▶ [Quoted passage]:

Health experts are discovering a new and healthy way for all of us to maximize their use of herbs. These phytochemicals (phyto = plant) are present in fruits, vegetables, whole grains, and culinary herbs, and number in the thousands. Scientists have found they go beyond protecting against many chronic diseases and actively fight cancer as well.

Coriander, rich in coriandrol,helps combat breast and liver cancers. In animal studies, coriandrol stops aflatoxin (a liver toxin) from binding with DNA. Aflatoxin causes liver cancer in humans. Coriander is sold in seed form or fresh. Fresh coriander is known as cilantro.

Rosemary contains high levels of carnosol, a chemical that breaks down other chemicals that can start a cancer process.

Carnosol may also protect against skin and lung cancer.

Mint plants contains limonene, a powerful anti-cancer agent that studies suggest blocks the development of breast tumors and may actually shrink them. We also encounter limonene in citrus peels, such as oranges, grapefruits, and lemons, though few of us eat much of the peel. But mint can be used in many foods and drinks as a flavor enhancer.

Other herbs and vegetables with strong phytochemical characteristics are:

  • Cabbage family of vegetables and green tea
  • onions and garlic
  • Soy and soybeans - Genistein and diadzein - phyto-flavonoids effective against some forms of breast cancer and lowering LDL cholesterol
  • Citrus fruits, some vegetables, teas and wine contain flavonoids and indoles, powerful antioxidants that protect tissues, blood vessels, and the heart

Vitamins

In the vitamin arsenal, it's vitamin C that is on top. Vitamin C boosts our immune system, and increases our ability to destroy "foreign" bodies, chemicals, and debris. The active form of vitamin C, ascorbate, helps prevent formation of cancer-causing chemicals known as N-nitrosoamines, commonly found in cured and smoked meats, drinking water, and cigarette smoke. They are also sprayed on our pre-cut vegetables, and become part of produce grown on farm soils heavily fertilized with nitrogen-based fertilizers.

The immune system plays such a key role in cancer that a person with cancer is considered to have a weakened immune system because it was not capable of removing the foreign substance that caused the cancer. If you decide to take vitamin C as part of either a cancer-preventive or cancer therapy, most protocols will recommend large doses ("mega dose" therapy), which may not agree with your body. The acerola cherry is the most concentrated source of vitamin C, followed by red chili peppers, guavas, red sweet peppers, kale, and parsley. Collard greens, turnip greens, green peppers, broccoli and Brussels sprouts follow close behind. Be sure to seek the advice of your doctor before you make your decisions.

▶ [Work order A]:
In the piece on herbs, vitamins, and cancer, what is fresh coriander known as?
▶ [Work order B]:
Carry the piece on herbs, vitamins, and cancer forward from its last sentence.

▶ [Excerpted records]:

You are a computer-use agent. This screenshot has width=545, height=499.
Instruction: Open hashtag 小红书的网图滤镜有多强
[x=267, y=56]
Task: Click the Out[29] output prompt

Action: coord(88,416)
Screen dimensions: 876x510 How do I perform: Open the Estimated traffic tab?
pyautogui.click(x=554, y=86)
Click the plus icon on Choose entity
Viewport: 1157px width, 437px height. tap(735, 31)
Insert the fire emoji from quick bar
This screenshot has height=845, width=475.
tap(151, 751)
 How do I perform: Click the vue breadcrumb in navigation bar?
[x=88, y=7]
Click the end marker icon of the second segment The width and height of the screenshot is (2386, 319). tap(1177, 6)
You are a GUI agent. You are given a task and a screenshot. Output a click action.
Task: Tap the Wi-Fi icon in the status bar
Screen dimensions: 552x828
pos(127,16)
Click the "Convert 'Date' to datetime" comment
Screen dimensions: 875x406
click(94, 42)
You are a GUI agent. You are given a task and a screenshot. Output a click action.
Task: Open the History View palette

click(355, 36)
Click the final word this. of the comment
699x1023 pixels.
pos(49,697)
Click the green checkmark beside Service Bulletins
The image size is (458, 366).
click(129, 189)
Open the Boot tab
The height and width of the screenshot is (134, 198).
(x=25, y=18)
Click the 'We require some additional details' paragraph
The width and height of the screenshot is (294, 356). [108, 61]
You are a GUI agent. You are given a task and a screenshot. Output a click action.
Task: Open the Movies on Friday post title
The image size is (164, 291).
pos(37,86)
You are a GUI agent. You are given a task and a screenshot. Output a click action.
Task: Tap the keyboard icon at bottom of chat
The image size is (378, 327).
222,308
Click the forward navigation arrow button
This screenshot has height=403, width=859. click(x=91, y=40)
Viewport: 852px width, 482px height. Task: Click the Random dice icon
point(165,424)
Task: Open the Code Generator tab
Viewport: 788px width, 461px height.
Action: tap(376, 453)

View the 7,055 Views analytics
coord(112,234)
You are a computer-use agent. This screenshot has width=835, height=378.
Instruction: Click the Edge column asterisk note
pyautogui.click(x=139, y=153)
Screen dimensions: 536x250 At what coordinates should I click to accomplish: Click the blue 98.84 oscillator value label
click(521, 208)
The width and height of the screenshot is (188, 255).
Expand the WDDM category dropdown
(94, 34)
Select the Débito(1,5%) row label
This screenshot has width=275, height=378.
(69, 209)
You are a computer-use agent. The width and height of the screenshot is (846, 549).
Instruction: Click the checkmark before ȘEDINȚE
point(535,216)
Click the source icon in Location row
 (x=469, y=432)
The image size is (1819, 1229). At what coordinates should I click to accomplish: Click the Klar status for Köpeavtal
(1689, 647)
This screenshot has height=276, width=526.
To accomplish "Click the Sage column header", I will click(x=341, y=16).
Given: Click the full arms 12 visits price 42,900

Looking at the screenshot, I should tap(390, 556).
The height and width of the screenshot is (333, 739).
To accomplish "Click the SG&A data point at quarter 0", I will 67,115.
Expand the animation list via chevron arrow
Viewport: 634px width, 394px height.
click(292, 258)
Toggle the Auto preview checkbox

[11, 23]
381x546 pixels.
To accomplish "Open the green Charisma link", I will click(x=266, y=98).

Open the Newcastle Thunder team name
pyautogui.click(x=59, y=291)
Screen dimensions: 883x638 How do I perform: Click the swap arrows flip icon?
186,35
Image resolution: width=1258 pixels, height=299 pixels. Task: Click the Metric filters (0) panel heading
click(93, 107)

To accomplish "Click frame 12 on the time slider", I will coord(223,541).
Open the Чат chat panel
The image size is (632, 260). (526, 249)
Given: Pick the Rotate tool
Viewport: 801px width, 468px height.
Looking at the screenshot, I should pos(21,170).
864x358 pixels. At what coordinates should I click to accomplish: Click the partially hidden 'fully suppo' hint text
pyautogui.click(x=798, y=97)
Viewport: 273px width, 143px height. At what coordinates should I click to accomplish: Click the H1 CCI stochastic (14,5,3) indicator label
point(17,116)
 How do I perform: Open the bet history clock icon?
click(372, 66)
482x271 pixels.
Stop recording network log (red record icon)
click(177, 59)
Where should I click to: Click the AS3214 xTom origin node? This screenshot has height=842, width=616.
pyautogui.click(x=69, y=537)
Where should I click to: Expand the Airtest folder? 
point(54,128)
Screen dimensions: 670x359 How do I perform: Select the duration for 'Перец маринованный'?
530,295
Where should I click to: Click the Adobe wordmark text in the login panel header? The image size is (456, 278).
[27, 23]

▶ [Exercise output A]:
Cilantro.

▶ [Exercise output B]:
Beta-carotene, the precursor to vitamin A, is another antioxidant with cancer fighting properties, preventing excessive free radical damage - allowing cells to utilize oxygen more efficiently. Vitamin A and beta-carotene are known to be helpful in preventing prostate, cervical, lung, stomach and oral cancers. Vitamin E, also known as alpha-tocopherol, has been effective in decreasing the overall cancer risk in non-smokers. Top sources of vitamin E are sunflower seeds, almonds, spinach, and asparagus.

B-vitamins,including pantothenic acid, may be critically low in patients susceptible or diagnosed with cancer. A general B-group multivitamin with pantothenic acid is a good choice. This group of vitamins works together with your body's enzymes and minerals to provide the cells with maximum energy and nutrients.

Minerals

Selenium is a mineral that plays a key role with an enzyme called glutathione peroxidase, one of our body's most powerful antioxidants. High levels of glutathione peroxidase have lowered the risk of breast, colon, gastric, and rectal cancers. Oranges, grapes, radishes, almonds, onions, and cabbage are good sources for selenium. Along with zinc,potassium, and other micro-minerals that participate as co-factors to bodily processes, we can help improve our chances for preventing cancer and perhaps,fighting its devastating effects on our bodies.

note of caution regarding the use of herbal, vitamin, and mineral supplements, and nutritional supplements in general: It is imperative you discuss any questions or considerations about supplements with your doctor before you take any over-the-counter substances.